Provided records:
□ □ □

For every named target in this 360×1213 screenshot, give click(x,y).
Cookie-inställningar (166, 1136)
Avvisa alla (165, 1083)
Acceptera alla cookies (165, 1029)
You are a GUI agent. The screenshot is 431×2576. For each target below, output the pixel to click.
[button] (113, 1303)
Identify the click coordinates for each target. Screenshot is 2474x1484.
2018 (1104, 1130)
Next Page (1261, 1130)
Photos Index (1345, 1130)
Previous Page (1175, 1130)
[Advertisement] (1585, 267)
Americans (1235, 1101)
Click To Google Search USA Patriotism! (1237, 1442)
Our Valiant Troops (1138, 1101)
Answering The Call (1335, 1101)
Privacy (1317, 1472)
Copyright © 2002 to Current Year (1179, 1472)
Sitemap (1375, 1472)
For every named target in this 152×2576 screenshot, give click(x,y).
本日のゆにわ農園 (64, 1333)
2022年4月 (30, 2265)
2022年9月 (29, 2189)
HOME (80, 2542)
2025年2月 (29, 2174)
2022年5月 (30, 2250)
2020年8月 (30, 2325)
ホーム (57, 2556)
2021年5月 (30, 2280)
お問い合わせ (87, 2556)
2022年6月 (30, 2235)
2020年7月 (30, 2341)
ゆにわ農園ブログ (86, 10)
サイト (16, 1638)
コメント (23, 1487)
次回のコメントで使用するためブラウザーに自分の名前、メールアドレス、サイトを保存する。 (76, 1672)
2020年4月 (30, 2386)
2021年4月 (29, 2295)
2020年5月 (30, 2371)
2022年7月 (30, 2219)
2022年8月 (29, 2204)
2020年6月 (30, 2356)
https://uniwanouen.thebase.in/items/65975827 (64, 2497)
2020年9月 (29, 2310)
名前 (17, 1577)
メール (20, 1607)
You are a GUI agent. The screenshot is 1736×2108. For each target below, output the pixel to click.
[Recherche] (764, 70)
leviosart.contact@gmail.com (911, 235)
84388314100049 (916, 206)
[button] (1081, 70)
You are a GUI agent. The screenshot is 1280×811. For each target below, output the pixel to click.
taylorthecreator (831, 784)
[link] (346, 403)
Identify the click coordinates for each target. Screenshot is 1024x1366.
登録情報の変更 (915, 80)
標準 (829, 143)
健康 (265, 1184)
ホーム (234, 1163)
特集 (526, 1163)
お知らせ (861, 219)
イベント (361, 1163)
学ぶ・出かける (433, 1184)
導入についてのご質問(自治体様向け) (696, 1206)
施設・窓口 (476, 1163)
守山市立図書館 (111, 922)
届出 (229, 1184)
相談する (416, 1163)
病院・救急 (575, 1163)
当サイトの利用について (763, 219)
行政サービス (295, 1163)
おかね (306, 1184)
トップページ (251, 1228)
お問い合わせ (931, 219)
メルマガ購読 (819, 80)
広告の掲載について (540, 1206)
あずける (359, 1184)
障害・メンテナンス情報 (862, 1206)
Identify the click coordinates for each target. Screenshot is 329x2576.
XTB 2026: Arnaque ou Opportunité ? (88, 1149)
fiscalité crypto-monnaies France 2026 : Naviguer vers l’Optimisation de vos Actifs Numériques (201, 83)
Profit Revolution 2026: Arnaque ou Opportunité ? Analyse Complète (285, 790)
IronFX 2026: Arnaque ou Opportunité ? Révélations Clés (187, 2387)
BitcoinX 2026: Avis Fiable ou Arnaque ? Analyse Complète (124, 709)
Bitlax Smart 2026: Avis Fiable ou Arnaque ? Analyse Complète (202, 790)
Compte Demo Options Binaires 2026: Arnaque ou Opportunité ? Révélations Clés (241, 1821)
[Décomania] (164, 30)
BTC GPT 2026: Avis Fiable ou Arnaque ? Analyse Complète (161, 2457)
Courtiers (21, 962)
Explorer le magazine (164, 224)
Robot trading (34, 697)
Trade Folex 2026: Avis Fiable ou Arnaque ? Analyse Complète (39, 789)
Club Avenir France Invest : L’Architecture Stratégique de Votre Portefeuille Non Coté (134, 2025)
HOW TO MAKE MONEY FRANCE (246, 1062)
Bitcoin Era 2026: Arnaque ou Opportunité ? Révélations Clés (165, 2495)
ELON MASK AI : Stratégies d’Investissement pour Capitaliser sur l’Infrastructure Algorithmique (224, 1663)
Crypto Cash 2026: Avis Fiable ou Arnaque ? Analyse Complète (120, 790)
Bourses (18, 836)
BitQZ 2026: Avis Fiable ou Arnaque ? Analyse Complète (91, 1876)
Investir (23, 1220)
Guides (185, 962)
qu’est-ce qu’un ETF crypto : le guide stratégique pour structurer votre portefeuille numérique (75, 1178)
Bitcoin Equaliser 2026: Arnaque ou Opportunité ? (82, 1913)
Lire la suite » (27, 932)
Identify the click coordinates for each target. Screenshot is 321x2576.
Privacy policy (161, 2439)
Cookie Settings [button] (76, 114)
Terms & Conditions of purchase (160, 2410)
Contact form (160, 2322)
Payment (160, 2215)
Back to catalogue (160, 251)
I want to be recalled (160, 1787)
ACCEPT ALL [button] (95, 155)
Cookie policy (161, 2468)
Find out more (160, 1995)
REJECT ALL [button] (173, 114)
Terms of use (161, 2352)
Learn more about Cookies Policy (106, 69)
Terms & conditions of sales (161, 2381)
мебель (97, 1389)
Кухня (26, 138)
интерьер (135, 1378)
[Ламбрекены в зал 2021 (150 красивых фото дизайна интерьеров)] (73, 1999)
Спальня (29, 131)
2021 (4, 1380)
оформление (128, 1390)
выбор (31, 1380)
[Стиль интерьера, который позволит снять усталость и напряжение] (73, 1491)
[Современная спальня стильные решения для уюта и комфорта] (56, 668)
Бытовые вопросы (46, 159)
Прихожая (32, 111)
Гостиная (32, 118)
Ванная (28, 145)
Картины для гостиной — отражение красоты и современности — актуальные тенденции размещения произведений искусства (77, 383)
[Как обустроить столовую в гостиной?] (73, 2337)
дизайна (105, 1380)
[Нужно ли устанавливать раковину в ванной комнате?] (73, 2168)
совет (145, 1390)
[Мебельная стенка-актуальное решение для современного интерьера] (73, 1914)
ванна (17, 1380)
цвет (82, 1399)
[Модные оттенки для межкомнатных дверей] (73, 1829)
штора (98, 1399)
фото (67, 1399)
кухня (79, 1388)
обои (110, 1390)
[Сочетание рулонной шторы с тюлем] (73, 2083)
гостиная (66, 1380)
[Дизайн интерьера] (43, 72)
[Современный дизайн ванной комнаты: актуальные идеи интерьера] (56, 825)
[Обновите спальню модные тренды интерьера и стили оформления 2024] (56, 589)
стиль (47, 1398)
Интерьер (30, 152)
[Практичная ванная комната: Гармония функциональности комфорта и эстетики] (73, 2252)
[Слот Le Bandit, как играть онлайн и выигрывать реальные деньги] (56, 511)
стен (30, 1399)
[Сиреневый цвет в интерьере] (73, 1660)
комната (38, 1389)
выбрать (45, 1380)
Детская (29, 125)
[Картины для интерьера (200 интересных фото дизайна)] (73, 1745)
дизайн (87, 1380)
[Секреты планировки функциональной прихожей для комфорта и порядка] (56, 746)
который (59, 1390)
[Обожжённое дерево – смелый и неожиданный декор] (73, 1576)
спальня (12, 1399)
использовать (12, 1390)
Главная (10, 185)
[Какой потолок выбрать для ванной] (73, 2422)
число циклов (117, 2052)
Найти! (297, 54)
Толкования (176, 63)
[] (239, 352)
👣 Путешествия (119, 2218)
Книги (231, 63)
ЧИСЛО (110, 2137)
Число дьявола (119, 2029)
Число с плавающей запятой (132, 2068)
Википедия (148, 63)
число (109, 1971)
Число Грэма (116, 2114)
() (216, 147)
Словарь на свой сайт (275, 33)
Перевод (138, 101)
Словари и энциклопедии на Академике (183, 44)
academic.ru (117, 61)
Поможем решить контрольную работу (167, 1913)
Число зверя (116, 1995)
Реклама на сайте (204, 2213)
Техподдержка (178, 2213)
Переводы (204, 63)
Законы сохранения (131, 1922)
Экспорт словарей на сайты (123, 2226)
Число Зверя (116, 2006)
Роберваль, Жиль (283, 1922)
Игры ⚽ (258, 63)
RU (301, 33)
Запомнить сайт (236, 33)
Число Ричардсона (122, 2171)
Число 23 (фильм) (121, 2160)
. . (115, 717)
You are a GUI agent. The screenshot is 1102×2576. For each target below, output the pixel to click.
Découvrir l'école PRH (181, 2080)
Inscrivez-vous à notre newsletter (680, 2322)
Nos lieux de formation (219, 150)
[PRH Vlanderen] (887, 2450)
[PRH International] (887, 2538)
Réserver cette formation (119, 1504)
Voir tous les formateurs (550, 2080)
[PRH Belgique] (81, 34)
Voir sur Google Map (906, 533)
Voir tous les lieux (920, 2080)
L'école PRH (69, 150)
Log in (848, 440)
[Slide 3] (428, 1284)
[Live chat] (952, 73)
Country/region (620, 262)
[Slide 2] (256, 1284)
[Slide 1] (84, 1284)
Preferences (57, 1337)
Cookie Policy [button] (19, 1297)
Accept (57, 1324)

□ □ □

Exercise instructions: From the records above, quote only the lines running from the line with "taylorthecreator (831, 784)" to the line with "[Décomania] (164, 30)", both lines included.

Your response:
taylorthecreator (831, 784)
[link] (346, 403)
Identify the click coordinates for each target. Screenshot is 1024x1366.
登録情報の変更 (915, 80)
標準 (829, 143)
健康 (265, 1184)
ホーム (234, 1163)
特集 (526, 1163)
お知らせ (861, 219)
イベント (361, 1163)
学ぶ・出かける (433, 1184)
導入についてのご質問(自治体様向け) (696, 1206)
施設・窓口 (476, 1163)
守山市立図書館 (111, 922)
届出 (229, 1184)
相談する (416, 1163)
病院・救急 (575, 1163)
当サイトの利用について (763, 219)
行政サービス (295, 1163)
おかね (306, 1184)
トップページ (251, 1228)
お問い合わせ (931, 219)
メルマガ購読 (819, 80)
広告の掲載について (540, 1206)
あずける (359, 1184)
障害・メンテナンス情報 (862, 1206)
Identify the click coordinates for each target. Screenshot is 329x2576.
XTB 2026: Arnaque ou Opportunité ? (88, 1149)
fiscalité crypto-monnaies France 2026 : Naviguer vers l’Optimisation de vos Actifs Numériques (201, 83)
Profit Revolution 2026: Arnaque ou Opportunité ? Analyse Complète (285, 790)
IronFX 2026: Arnaque ou Opportunité ? Révélations Clés (187, 2387)
BitcoinX 2026: Avis Fiable ou Arnaque ? Analyse Complète (124, 709)
Bitlax Smart 2026: Avis Fiable ou Arnaque ? Analyse Complète (202, 790)
Compte Demo Options Binaires 2026: Arnaque ou Opportunité ? Révélations Clés (241, 1821)
[Décomania] (164, 30)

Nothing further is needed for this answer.